The Palace Museum in Beijing is located in the center of Beijing, with a width of 753 meters from east to west and a length of 96 1 meter from north to south, covering an area of 723,600 square meters, surrounded by a 10-meter-high wall and a 52-meter-wide moat (Tongzi River). There are gates on all sides of the city wall: the meridian gate in the south, the Shenwu gate in the north, the Donghua gate and the Xihua gate in the left and right, of which the meridian gate is the entrance and the Shenwu gate is the exit.
The total area of ancient buildings in the city is about 6.5438+0.6 million square meters (6.5438+0.6 million square meters). The layout of the whole group of palaces is rigorous and orderly, and the layout and shape are designed and built in strict accordance with feudal etiquette and the theory of Yin-Yang and Five Elements, which embodies the supreme authority of the emperor.

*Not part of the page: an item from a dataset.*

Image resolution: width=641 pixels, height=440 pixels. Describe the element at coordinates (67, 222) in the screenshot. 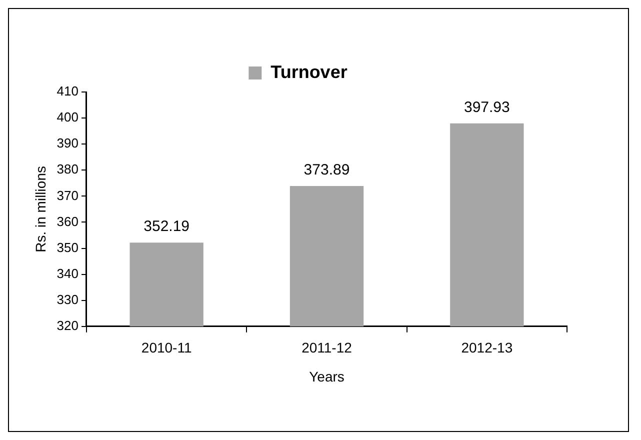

There is a graceful turret at the four corners of the city wall, and there is a folk saying that there are nine beams, eighteen columns and seventy-two ridges to describe its complex structure. The architecture of the Forbidden City is divided into two parts: the outer court and the inner court. The center of the outer court is the Hall of Supreme Harmony, the Hall of Zhonghe and the Hall of Baohe, which are collectively called the three halls, and are the places where the country holds ceremonies.
The left and right wings of the three main halls are supplemented by two groups of buildings: Wenhua Hall and Wuying Hall. The center of the Forbidden City is Gan Qing Palace, Jiaotai Palace and Kunning Palace, collectively referred to as the last three palaces, which are the main palaces where emperors and empresses live. Followed by the imperial garden. On both sides of the last three palaces, there are six palaces in the east and west, which are places where empresses live and rest. On the east side of the East Sixth Palace are Buddhist buildings such as the Heavenly Palace, and on the west side of the West Sixth Palace are Buddhist buildings such as the Zhongzheng Hall. In addition to the outer court and the inner court, there are two buildings: Waidong Road and Waixi Road.